PQ: How to split a large column into 50 characters columns but split only at whitespace?

Iron Contributor

I have a large table (>80'000 rows) with a column (max width = 163) that I need to resize into smaller columns.

The rules are:

- split only at whitespaces

- column size max 50 characters

- 2 colums with with 50, third column with rest (charpos > 100).

 

I can use PQ to split at whitespaces OR at 50 chars.

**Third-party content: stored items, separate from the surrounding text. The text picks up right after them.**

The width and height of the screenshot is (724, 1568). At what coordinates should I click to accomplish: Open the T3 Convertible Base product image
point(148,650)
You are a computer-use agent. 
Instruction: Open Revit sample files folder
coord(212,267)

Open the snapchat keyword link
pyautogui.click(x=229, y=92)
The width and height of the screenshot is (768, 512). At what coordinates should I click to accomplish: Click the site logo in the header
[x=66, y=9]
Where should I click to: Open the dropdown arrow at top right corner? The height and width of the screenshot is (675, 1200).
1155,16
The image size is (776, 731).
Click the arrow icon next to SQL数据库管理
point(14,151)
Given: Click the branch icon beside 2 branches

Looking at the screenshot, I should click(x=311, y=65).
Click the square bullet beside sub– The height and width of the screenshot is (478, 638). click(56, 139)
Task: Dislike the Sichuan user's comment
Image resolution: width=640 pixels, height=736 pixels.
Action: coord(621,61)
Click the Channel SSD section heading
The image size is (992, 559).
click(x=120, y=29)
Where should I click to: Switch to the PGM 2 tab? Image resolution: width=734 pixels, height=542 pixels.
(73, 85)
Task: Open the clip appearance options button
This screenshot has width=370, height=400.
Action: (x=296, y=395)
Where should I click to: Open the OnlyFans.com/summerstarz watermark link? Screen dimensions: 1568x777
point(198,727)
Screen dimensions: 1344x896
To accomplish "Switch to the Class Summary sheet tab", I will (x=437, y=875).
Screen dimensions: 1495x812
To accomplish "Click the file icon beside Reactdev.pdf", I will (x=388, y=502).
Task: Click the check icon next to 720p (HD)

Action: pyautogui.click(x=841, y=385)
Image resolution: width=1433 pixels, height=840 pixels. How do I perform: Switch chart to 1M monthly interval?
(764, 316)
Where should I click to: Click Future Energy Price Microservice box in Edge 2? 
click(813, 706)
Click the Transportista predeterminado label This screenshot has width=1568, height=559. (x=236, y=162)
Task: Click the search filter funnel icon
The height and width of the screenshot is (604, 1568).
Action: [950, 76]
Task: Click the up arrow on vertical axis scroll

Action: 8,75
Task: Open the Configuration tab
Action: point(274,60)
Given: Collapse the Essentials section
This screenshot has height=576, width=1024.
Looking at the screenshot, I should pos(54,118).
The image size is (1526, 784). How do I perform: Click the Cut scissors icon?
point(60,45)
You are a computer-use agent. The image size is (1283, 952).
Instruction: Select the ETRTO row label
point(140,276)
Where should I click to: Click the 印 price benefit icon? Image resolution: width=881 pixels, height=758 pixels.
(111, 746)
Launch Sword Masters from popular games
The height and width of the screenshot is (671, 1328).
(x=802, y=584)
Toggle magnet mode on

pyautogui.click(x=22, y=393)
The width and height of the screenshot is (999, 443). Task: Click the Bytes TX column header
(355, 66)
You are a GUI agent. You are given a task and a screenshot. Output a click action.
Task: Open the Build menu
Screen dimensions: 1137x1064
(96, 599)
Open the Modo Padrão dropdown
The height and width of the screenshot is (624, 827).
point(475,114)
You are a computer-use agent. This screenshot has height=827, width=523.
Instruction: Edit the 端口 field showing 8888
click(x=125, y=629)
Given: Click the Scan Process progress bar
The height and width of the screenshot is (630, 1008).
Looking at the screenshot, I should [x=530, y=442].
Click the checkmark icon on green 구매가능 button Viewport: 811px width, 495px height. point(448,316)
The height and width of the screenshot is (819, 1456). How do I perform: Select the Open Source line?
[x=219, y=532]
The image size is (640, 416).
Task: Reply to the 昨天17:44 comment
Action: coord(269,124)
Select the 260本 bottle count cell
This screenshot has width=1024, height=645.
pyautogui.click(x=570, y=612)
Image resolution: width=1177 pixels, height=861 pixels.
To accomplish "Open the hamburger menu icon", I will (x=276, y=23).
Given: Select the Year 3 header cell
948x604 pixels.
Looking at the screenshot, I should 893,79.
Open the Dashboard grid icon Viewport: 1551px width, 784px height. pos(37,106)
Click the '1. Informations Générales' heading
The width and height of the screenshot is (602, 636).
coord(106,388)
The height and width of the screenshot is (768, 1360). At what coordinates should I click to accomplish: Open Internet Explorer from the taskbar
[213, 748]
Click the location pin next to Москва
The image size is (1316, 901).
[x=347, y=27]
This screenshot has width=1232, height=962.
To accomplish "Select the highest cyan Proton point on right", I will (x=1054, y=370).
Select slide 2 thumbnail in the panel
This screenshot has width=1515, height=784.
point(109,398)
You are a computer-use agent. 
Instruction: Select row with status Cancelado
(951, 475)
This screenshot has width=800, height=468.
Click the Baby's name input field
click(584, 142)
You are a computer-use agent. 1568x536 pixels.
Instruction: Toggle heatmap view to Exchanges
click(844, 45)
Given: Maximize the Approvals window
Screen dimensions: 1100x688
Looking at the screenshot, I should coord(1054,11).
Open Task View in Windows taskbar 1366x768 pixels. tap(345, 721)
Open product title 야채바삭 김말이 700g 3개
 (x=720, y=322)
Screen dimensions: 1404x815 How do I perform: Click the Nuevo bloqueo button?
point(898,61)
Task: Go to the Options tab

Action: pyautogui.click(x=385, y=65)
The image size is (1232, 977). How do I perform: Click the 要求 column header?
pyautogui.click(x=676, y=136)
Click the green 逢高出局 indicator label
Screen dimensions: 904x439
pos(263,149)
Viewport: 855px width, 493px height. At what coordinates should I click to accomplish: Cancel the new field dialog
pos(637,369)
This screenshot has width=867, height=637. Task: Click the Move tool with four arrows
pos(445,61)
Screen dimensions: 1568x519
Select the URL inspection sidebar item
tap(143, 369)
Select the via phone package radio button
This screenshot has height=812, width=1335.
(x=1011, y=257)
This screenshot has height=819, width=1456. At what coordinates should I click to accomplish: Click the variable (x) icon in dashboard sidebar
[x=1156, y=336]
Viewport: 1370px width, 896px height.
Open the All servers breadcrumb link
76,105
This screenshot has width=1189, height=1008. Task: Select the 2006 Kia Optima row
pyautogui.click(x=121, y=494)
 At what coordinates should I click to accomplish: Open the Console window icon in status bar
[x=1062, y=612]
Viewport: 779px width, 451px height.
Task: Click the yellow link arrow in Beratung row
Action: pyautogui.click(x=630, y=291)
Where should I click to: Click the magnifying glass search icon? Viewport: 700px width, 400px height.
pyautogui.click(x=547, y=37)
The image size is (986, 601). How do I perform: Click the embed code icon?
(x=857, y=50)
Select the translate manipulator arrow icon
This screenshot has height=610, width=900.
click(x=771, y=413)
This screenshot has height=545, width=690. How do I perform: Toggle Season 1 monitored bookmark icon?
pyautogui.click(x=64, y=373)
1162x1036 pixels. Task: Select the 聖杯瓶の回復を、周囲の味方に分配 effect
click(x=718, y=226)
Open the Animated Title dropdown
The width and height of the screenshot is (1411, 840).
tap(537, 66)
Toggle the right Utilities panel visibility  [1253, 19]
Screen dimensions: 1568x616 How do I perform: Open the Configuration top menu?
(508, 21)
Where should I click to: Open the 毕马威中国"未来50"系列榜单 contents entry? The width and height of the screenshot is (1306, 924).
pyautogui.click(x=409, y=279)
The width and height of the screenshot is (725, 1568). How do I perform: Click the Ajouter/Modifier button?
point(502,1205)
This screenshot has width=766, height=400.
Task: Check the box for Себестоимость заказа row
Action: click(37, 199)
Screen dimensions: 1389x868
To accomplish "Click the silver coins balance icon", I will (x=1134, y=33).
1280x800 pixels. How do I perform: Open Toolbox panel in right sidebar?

But how can I split only at whitespaces while trying to make the first two columns 50 chars wide, if possible?

 

 

 

11 Replies

To resize a large table column in Microsoft Excel: Use the Text to Columns feature. Choose "Delimited" and select "Whitespace" as the delimiter. Set column widths to a maximum of 50 characters. For the third column, specify a width greater than 100 characters. This will efficiently split the specified column based on whitespace and meet the defined size criteria. [link removed by admin] 

 

 

@DanHuber 

 

Could you see how it goes with the attached PQ option?

Thanks, but I am looking into a PowerQuery (PQ) solution . I appologize for not writing this the right way...

Thanks @Lorenzo 

I have to admit, I am very hesitant to open an unknown excel file with external data connections on my working environment. I would like, though, since your solution interests me a lot.

 

Is there any way you could share differently? Perhaps with the M code directly?

 

I'm just very very careful. Or try to be :)

 

Daniel

 

@DanHuber 

 

I share your caution and you're absolutely right. Take a look at my profile, nobody complained so far...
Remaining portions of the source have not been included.